Film of the week: Enough Said - review

A middle-aged romance takes hold in an endearing comedy which brings one of James Gandolfini’s last roles
19 October 2013

We watch films starring dead actors all the time without a second thought. It’s just not possible to do that, though, with this lovely, funny romcom, about people looking for love again in their fifties, after divorce, as their children leave home.

This isn’t James Gandolfini’s last film (there’s a crime thriller called Animal Rescue with Noomi Rapace and Tom Hardy still to come) but it was shot not long before he died suddenly of a heart attack, aged just 51, in June — and it’s impossible not to think of that, because, charismatic though he may be, he looks in this film, even without that hindsight, not just upsettingly overweight, the complete Pavarotti indeed, but altogether much older than he should at that age. Moreover, problematic obesity and bad habits are worked deep into his part in the movie.

Eva (comedian Julia Louis-Dreyfus, Elaine Benes in Seinfeld, very funny here, her sharp comic timing not quite getting in the way of psychological realism) is a divorced single mother, living a comfortable life in Los Angeles’s Westside, working as a very proper masseuse. Her only daughter is about to go to college and she is dreading an empty nest.

At a party, she meets fat Albert (Gandolfini), also divorced with a teenage daughter. “There’s not one man at this party I’m attracted to,” she’s just been saying. “There’s no one here I’m attracted to either,” he says. “It’s kind of an ugly crowd,” she agrees. They’re good together straightaway and, making each other laugh, they begin to date.

It’s different at this age. Dreyfus and Gandolfini were both born in 1961, while the writer and director of this film, Nicole Holofcener, who is, in a wholly sympathetic way, obviously working pretty closely out of her own life-experience here, was born in 1960. This isn’t one of those deceitful Hollywood romcoms where a vast age gap between the man and the woman isn’t even mentioned — it’s much more honest and accurate than that.

One of the things that’s different is having a track record, having failed in coupledom already. On their first date, as they begin tentatively to find out about each other, Albert mentions his ex and Eva smartly asks: “Can I have her number please?” “Can you imagine the time that would save?” they agree. “We should have a sign round our necks saying what’s wrong with us.” In a way, they already do.
◇ ◇ ◇ ◇ ◇
▶ _What you will do_:
Answer these questions using the film review above.
1. At what age did James Gandolfini die?
2. What is Eva's job?
3. Who wrote and directed the film?

[Extracted data entries]
◇ ◇ ◇ ◇ ◇
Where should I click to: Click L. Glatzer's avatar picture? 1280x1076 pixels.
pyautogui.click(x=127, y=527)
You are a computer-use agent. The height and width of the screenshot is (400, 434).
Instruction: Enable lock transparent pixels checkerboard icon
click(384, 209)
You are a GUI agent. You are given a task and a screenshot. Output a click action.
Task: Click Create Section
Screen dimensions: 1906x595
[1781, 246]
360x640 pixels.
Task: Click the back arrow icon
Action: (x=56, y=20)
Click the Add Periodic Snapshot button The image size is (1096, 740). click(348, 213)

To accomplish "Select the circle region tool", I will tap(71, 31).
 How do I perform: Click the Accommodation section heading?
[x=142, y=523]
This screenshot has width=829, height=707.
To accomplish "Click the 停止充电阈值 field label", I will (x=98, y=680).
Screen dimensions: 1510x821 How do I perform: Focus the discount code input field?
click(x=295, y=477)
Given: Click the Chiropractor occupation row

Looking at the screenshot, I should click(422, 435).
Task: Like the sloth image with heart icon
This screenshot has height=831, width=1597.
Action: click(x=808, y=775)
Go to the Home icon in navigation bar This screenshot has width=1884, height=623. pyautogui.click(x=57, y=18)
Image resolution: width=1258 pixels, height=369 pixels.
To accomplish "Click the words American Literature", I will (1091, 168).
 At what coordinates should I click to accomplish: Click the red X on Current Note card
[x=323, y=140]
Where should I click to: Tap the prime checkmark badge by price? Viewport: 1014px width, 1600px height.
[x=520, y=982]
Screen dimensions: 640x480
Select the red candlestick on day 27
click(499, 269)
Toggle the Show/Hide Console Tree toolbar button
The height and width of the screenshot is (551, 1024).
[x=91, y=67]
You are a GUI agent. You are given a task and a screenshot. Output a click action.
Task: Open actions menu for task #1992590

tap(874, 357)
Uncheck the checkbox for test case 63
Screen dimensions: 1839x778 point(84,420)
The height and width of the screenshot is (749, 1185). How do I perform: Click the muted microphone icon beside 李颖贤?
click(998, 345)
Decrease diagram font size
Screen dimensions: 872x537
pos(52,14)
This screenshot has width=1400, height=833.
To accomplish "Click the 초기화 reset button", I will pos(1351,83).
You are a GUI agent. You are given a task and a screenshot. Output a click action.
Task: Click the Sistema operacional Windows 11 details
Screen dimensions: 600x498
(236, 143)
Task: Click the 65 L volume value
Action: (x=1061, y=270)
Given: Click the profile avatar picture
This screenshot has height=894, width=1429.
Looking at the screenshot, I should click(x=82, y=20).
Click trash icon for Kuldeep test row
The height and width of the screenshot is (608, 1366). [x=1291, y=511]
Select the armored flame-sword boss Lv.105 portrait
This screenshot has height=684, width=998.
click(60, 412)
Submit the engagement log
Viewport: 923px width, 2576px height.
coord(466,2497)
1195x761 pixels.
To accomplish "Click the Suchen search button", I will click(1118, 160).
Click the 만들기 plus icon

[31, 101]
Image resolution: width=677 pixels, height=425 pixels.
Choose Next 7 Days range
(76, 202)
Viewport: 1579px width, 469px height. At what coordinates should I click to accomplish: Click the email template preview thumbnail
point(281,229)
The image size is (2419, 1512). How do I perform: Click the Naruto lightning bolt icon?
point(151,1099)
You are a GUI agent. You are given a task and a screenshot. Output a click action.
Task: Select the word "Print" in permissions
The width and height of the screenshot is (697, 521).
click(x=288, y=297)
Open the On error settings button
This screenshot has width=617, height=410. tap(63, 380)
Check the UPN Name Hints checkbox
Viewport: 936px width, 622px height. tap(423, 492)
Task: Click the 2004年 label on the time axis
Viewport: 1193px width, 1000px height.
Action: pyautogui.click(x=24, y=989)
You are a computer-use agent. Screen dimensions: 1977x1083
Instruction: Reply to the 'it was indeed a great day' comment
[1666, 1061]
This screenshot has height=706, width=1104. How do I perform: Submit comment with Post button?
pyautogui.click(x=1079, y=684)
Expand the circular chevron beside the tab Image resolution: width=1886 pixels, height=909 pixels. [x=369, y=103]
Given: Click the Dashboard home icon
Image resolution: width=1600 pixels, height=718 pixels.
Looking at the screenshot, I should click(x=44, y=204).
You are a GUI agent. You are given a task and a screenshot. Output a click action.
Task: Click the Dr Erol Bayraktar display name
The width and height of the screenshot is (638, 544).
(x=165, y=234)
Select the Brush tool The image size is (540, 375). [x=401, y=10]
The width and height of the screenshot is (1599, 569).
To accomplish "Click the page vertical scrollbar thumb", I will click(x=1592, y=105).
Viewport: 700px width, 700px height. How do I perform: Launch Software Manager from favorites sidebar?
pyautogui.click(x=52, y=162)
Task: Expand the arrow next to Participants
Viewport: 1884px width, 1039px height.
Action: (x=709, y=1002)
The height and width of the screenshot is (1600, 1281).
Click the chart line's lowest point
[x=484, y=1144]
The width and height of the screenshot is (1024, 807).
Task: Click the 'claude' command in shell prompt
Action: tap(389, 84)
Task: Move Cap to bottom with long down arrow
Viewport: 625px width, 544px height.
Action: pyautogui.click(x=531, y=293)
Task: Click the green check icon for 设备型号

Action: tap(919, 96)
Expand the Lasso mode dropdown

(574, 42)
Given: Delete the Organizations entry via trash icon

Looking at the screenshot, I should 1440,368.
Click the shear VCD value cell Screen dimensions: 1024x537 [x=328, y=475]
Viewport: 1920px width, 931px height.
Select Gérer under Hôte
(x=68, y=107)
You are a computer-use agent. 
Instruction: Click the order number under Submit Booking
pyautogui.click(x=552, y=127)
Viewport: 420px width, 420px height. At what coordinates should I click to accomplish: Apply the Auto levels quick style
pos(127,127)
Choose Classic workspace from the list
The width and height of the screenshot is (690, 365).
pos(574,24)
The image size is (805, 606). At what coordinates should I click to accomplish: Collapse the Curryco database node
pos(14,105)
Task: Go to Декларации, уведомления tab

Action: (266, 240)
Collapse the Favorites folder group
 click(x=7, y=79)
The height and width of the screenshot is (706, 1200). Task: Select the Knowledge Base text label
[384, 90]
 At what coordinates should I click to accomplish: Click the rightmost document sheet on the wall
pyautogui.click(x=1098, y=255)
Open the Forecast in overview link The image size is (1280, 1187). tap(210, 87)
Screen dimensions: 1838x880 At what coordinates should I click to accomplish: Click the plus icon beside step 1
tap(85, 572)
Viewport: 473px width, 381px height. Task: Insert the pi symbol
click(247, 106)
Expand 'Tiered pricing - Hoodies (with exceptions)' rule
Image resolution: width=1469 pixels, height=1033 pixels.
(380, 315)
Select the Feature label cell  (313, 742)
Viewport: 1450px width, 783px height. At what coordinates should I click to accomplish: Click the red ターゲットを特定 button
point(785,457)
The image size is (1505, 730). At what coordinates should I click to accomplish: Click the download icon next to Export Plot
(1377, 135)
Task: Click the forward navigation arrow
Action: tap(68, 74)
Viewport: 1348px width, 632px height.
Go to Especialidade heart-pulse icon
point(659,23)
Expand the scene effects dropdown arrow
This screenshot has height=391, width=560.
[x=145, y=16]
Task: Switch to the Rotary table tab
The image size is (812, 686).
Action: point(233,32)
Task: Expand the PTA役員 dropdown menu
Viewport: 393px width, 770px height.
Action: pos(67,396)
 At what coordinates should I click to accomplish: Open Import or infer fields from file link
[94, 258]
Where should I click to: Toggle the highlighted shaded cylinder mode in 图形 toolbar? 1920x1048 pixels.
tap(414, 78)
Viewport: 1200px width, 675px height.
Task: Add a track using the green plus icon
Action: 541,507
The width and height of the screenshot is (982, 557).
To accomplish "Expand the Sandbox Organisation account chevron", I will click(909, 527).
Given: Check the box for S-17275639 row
◇ ◇ ◇ ◇ ◇
▶ _Result of the task_:
1. He died at 51.
2. She works as a masseuse.
3. Nicole Holofcener wrote and directed it.